EFFECTS OF THE INVENTION As described above, according to the present invention, the circuit test device is provided in series in the interface transmission line connecting the network device and the terminal device, and the signal transmitted from the network device to the terminal device is provided therein. Of the signal transmitted from the terminal device to the network device in the same manner as the first system that separates the D channel signal from the Since it has two systems, the second system for processing the D channel portion, it is possible to test the compatibility of communication protocols.

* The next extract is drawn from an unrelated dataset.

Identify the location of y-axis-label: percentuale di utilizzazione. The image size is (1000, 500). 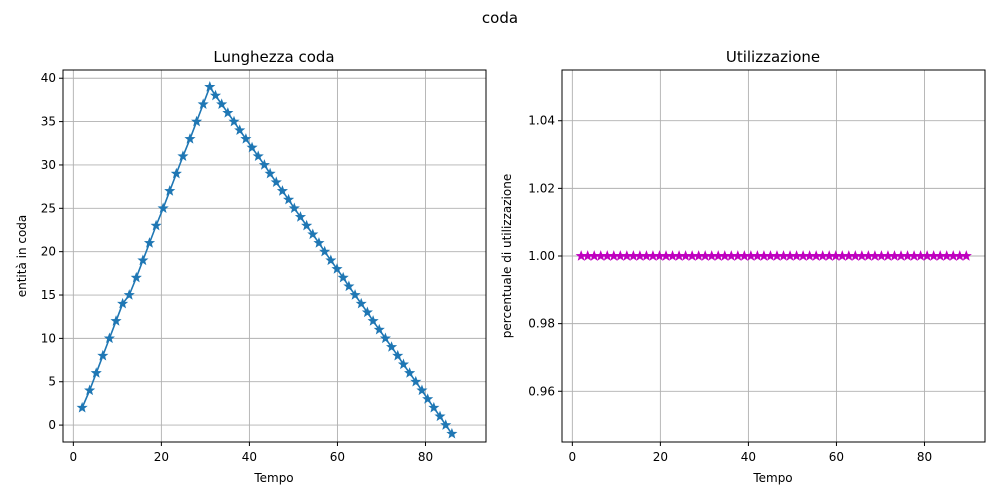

[Brief description of drawings]

FIG. 1 is a block diagram of an embodiment of the line test apparatus of the present invention, and FIGS. 2 and 3 are block diagrams of a conventional line test apparatus, respectively. 1 ... Line test device, 2 ... Network device, 3 ... Terminal device,
4 ... Down line, 5 ... Up line, 39 ... First frame receiving circuit, 40 ... First processing circuit, 41 ... Memory, 42
...... Processor, 43 ...... Second processing circuit, 44 ...... First frame transmitting circuit, 47 ...... Second frame receiving circuit, 48
...... Second frame transmission circuit.

Claims (1)

(57) [Claims] 1. A line test device which is installed in series on an interface transmission line connecting a network device and a terminal device, and receives a signal from the network device to generate a D channel, two B channels and a timing signal. A first frame receiving circuit that separates in frame synchronization; a second frame receiving circuit that receives a signal from a terminal device and separates the D channel, two B channels, and timing signals in frame synchronization; A first processing circuit for performing frame processing at the data link level defined by the ISDN user / network interface on the D channel signal separated by the first frame receiving circuit, and a D channel separated by the second frame receiving circuit Second processing for data link level frame processing specified by ISDN user / network interface for signals
Processing circuit, a memory for storing signals processed by the first and second processing circuits, and a signal processed by the second processing circuit are read from the memory and defined by the ISDN user network interface. A terminal device that multiplexes a D channel signal subjected to data link level frame processing and two B channel signals separated by a first frame receiving circuit based on a timing signal separated by a first frame receiving circuit A first frame transmission circuit for transmitting to
The signal processed by the processing circuit of No. 2 is read from the memory, and the D channel signal subjected to the frame processing at the data link level defined by the ISDN user / network interface and the two separated by the second frame receiving circuit. A second channel that multiplexes the B channel signal with the timing signal separated by the second frame receiving circuit and transmits the multiplexed signal to the network device.
Of the frame transmission circuit, the first and second processing circuits, and a processor for controlling reading from the memory and processing for the contents of the memory.